**DATA SHOWN:**
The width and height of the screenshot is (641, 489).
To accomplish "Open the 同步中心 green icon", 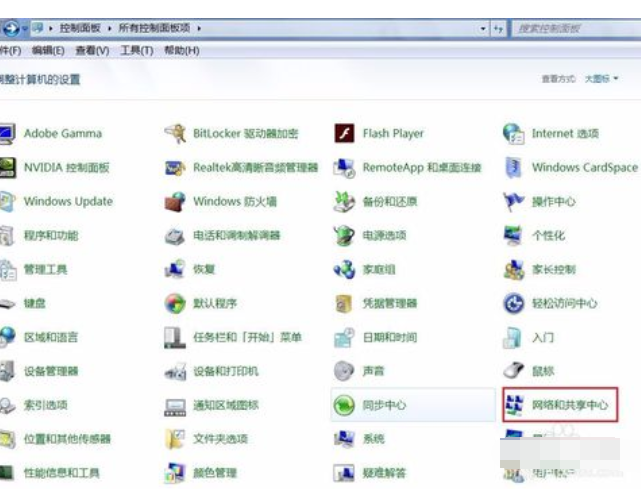I will click(345, 405).
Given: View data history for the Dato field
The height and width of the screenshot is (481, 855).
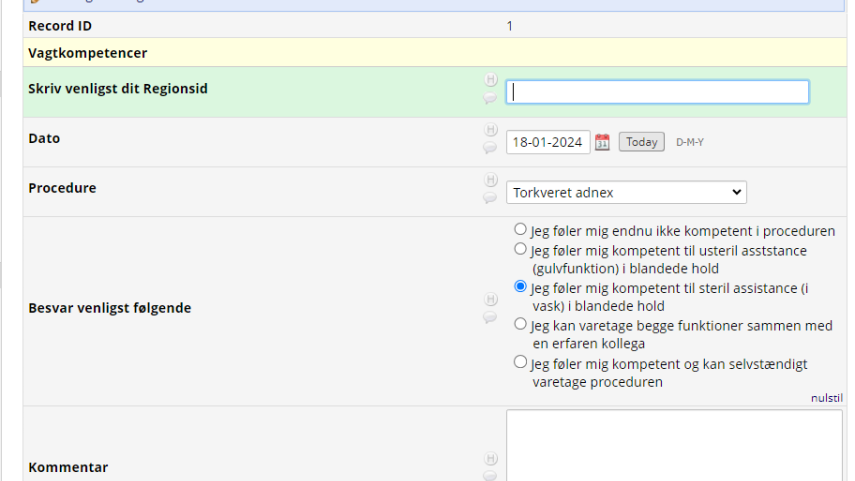Looking at the screenshot, I should point(490,130).
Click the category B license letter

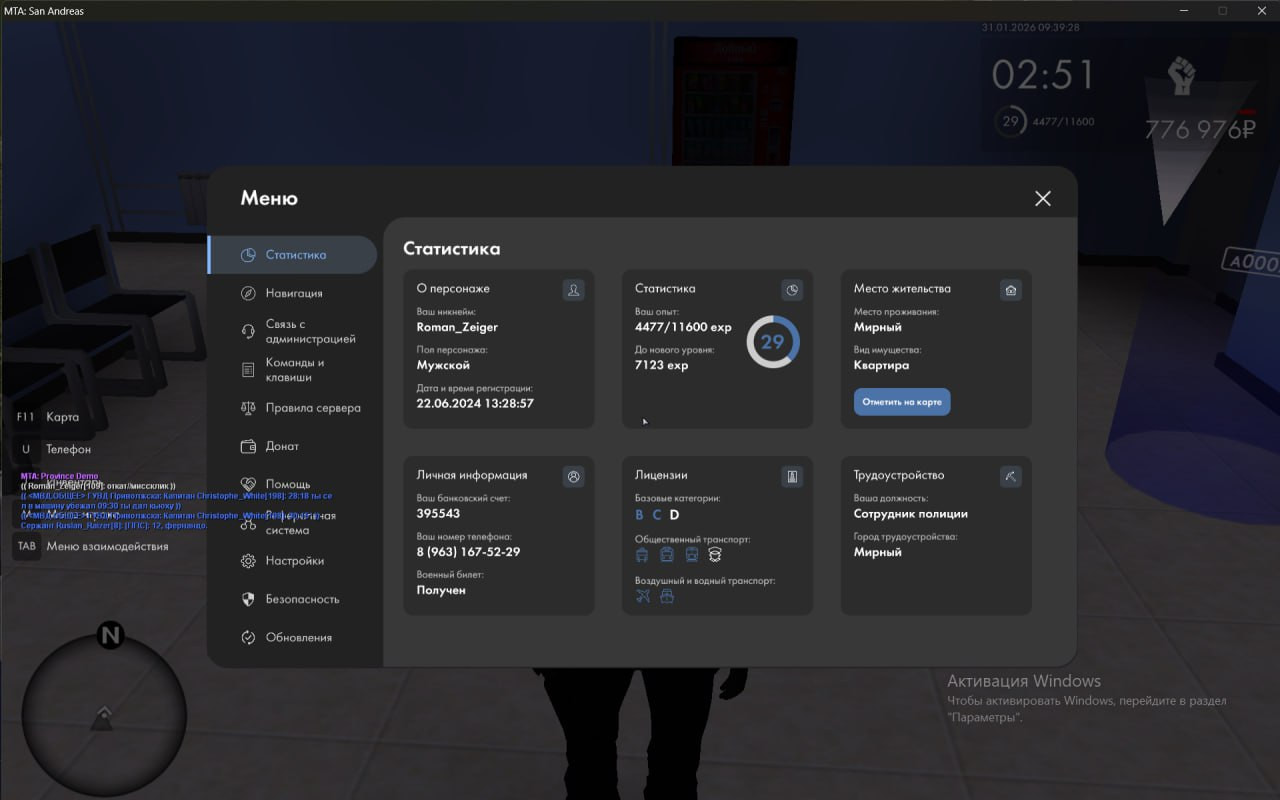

**ACTIVITY:**
What you write must match, line for line, the records from the line containing "The height and" through the last line, with every picture left out.

**ANSWER SECTION:**
The height and width of the screenshot is (481, 855).
Looking at the screenshot, I should point(490,130).
Click the category B license letter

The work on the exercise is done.